PROVIDED DATA:
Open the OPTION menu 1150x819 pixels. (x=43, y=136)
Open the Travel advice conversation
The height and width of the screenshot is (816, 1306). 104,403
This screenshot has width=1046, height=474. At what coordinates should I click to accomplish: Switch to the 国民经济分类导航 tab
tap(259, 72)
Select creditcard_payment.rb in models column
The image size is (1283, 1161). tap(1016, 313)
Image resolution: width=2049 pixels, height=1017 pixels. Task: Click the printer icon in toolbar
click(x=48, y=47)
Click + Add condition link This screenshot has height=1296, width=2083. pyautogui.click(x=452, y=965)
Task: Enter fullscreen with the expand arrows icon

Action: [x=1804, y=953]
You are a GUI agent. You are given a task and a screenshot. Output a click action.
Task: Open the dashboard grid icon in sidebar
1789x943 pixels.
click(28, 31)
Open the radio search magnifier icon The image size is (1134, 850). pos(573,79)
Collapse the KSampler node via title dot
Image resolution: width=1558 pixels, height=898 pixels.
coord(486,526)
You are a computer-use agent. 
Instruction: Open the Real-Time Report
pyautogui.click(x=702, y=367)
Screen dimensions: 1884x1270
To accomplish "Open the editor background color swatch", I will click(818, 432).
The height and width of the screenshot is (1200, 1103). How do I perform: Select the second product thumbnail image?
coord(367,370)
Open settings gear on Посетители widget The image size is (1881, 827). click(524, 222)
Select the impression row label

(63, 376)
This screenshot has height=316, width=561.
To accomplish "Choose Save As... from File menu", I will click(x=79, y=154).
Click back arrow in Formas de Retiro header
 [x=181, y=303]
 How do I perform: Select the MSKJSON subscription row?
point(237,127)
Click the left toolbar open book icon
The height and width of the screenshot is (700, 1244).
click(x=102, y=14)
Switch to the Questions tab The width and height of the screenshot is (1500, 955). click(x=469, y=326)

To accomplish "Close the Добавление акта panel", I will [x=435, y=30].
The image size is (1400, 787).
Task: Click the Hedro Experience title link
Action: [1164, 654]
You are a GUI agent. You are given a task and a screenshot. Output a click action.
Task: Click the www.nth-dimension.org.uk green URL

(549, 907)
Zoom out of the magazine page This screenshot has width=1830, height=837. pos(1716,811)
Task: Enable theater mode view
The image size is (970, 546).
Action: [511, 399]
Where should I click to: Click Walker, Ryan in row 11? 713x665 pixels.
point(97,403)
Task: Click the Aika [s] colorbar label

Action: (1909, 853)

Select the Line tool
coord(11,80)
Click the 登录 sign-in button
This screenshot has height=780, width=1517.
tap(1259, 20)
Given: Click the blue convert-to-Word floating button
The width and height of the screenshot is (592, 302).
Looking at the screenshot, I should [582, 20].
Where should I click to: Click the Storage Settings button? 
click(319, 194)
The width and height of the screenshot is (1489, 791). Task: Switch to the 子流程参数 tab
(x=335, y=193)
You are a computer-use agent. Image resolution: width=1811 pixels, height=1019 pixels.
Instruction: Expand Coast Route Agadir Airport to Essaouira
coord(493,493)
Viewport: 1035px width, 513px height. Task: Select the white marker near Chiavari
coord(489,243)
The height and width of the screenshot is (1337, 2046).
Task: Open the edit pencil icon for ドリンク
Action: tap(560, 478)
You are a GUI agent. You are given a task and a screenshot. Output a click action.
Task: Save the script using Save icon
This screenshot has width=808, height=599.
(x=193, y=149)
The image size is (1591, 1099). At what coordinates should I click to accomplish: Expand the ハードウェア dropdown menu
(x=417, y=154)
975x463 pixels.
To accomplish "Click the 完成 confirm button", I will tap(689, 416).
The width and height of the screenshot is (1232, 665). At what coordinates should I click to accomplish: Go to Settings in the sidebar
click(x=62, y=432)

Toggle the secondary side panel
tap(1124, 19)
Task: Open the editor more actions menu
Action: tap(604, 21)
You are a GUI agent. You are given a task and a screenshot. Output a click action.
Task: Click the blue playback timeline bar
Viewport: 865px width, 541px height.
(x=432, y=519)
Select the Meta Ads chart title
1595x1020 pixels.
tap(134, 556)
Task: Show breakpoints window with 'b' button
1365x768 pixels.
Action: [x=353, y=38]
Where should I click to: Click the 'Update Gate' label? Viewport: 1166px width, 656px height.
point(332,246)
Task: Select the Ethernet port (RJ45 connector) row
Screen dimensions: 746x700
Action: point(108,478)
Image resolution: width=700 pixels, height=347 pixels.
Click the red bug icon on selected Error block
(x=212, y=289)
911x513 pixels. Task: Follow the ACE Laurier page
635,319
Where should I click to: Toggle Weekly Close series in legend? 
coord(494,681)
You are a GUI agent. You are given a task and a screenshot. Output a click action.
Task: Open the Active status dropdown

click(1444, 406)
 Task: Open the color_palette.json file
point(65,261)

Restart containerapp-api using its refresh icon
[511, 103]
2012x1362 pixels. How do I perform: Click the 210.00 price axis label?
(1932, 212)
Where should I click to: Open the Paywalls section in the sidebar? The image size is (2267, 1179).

TASK PROMPT:
Among the lines above, find each one containing the string "blue" and copy it.

TASK SOLUTION:
Given: Click the blue convert-to-Word floating button
Task: Click the blue playback timeline bar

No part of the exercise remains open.